**DATA TO EXAMINE**

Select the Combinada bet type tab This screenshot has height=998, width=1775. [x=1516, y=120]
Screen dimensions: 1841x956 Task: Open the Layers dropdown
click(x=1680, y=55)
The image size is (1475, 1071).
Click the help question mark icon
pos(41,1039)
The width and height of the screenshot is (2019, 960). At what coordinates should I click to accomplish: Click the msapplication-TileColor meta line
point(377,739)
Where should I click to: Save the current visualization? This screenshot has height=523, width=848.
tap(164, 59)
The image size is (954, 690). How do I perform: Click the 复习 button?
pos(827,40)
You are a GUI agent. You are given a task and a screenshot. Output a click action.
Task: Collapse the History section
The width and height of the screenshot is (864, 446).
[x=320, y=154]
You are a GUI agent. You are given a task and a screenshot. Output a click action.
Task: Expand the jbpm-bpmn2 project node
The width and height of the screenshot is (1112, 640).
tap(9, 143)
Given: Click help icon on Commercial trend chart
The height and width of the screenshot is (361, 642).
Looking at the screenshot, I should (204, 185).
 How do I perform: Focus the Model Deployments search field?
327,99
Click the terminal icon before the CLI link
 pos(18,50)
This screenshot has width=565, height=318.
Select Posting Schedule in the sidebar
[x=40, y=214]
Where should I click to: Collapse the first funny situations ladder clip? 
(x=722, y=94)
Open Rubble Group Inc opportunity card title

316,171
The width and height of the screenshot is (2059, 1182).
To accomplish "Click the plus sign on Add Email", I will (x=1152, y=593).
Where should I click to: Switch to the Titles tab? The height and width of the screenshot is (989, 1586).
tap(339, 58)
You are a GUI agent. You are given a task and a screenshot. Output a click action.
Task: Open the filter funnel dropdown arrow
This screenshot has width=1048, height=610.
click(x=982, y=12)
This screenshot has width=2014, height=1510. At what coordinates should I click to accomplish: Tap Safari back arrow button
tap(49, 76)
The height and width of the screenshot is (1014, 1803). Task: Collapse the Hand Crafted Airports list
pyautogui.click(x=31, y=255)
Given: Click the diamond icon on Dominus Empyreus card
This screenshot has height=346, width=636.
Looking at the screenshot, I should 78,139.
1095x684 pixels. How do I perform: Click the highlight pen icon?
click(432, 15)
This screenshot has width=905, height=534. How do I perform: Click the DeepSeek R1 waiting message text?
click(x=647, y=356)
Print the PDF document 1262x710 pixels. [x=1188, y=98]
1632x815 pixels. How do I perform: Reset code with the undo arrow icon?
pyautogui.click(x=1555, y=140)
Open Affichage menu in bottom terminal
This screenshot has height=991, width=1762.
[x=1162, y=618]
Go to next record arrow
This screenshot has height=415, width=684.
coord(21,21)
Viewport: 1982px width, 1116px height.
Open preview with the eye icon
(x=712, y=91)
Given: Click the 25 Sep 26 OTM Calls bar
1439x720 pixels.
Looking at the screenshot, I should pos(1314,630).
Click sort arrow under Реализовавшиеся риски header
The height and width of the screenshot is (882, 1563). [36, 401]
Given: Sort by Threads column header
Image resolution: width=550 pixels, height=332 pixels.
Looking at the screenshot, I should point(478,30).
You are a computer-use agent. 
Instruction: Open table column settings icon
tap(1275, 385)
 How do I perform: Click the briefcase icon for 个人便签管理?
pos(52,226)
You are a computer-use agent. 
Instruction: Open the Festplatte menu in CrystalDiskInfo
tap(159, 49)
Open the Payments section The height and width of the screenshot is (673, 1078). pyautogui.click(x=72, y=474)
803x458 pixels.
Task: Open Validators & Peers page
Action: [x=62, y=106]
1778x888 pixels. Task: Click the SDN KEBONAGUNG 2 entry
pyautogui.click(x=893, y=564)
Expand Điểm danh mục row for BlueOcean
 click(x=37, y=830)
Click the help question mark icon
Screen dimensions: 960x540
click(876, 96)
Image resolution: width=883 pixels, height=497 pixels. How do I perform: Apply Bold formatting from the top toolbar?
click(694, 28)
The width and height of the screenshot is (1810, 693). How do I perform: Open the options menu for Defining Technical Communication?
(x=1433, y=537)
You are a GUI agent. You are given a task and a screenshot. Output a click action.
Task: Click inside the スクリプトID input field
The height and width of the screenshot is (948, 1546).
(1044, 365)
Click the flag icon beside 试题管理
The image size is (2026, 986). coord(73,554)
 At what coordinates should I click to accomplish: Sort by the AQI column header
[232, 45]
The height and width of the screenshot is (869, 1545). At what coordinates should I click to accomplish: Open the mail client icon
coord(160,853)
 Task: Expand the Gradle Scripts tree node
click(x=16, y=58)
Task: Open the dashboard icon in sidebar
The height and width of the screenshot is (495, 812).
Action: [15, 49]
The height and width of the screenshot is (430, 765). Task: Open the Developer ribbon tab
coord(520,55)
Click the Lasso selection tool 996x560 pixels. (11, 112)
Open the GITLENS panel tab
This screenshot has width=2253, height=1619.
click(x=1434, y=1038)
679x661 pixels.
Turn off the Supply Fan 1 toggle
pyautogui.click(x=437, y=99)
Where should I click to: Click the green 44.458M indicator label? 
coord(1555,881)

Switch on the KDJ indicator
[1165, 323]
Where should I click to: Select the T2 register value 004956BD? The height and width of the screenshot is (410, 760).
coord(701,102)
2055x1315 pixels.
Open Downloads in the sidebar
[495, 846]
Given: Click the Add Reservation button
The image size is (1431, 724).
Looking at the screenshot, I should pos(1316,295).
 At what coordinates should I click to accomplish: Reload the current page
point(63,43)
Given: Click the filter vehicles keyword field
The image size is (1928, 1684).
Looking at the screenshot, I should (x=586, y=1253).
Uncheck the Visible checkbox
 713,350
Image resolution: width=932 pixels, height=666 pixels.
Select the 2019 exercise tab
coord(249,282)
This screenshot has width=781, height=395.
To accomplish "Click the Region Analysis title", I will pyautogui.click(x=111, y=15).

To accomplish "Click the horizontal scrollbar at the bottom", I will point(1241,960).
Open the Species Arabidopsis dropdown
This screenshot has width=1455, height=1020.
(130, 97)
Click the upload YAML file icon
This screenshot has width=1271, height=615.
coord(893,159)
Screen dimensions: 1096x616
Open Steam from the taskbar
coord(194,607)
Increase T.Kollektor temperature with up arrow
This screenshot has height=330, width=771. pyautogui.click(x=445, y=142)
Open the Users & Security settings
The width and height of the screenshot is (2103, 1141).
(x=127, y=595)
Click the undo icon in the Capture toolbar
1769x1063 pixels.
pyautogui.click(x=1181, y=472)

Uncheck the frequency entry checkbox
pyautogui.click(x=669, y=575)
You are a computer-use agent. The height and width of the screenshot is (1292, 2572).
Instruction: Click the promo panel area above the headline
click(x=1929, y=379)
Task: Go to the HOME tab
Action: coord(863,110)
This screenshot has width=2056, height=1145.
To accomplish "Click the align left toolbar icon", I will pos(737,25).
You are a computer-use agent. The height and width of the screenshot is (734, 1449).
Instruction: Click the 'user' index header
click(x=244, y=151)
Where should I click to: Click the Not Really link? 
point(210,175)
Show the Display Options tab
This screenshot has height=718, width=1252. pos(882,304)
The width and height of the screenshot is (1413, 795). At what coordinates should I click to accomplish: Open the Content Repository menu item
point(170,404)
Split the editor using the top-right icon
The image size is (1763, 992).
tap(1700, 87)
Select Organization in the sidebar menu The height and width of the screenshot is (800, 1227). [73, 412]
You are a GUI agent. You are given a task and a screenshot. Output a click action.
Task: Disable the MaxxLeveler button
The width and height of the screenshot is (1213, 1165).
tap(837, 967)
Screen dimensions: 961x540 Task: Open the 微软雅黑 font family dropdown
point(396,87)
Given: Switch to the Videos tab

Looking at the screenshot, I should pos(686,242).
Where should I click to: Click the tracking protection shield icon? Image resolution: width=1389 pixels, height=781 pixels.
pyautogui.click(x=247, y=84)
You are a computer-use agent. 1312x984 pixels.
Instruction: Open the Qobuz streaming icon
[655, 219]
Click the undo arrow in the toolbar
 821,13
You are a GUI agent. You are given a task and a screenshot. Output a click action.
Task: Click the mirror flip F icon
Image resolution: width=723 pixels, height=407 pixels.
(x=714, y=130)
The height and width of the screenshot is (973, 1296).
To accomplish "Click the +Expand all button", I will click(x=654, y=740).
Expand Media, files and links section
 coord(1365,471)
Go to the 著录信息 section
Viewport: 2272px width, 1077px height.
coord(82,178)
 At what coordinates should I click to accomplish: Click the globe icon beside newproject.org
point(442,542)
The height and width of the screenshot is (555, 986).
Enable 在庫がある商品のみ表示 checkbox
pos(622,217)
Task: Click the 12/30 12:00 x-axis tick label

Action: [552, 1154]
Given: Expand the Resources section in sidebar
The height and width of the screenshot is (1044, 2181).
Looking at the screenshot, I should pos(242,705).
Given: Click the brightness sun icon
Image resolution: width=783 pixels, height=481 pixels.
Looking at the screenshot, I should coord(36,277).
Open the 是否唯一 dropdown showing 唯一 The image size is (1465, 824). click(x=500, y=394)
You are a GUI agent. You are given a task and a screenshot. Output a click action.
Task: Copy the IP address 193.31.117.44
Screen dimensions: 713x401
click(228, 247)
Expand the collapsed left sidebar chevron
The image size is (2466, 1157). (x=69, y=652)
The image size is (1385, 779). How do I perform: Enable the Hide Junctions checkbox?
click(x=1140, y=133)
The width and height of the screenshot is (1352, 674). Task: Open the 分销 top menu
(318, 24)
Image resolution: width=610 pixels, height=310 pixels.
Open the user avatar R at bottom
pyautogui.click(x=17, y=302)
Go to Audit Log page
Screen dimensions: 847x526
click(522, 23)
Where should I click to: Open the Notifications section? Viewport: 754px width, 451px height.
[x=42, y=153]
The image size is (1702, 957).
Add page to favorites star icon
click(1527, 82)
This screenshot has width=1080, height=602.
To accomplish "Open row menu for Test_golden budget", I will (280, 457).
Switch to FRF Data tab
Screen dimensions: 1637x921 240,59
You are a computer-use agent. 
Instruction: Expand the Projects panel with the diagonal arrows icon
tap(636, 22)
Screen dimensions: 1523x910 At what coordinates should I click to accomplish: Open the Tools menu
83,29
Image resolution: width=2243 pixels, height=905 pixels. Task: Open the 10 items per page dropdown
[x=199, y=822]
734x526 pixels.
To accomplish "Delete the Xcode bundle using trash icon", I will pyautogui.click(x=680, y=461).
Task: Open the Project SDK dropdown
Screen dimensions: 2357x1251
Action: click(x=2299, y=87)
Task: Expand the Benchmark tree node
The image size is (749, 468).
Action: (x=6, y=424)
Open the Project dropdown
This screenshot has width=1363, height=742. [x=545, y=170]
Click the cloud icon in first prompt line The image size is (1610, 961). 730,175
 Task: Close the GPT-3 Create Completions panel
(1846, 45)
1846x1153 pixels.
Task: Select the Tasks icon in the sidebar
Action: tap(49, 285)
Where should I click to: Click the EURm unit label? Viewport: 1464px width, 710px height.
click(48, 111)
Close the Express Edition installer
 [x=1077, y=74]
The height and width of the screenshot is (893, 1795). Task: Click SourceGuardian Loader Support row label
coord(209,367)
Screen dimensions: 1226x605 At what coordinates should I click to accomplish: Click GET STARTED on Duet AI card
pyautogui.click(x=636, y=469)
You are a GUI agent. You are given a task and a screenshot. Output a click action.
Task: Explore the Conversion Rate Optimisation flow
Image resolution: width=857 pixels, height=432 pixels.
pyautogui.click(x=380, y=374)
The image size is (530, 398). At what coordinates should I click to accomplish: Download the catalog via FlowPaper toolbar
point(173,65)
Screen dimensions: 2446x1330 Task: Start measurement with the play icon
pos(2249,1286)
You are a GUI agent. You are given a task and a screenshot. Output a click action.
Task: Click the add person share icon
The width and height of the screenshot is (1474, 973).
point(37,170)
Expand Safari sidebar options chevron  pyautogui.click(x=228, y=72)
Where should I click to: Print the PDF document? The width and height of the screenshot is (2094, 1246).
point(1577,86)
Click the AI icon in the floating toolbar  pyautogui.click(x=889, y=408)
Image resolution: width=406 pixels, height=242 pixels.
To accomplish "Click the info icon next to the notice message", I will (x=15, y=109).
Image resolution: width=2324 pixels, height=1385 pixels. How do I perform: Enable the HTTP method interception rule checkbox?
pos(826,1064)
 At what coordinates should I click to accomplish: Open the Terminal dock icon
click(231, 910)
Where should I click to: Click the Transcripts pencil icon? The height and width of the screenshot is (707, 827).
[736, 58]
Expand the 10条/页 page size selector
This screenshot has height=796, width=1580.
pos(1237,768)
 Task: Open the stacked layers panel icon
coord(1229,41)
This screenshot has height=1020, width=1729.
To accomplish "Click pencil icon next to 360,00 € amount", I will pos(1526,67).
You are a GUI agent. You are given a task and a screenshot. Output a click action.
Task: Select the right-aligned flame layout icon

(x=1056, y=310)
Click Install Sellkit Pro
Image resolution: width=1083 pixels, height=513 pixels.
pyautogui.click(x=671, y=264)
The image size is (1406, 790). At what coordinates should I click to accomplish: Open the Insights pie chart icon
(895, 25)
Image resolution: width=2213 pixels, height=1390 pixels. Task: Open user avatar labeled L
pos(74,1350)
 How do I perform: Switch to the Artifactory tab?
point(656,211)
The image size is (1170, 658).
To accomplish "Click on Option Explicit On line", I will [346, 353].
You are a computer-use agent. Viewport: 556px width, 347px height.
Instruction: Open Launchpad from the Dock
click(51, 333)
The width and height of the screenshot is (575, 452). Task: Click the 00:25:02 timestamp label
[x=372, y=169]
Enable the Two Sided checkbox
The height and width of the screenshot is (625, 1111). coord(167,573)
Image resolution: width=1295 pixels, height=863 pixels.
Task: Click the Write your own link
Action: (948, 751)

**EXERCISE GOAL**
The answer should be a number alone: the count of lines in the records that hold the word "computer".

**ANSWER SPACE**
7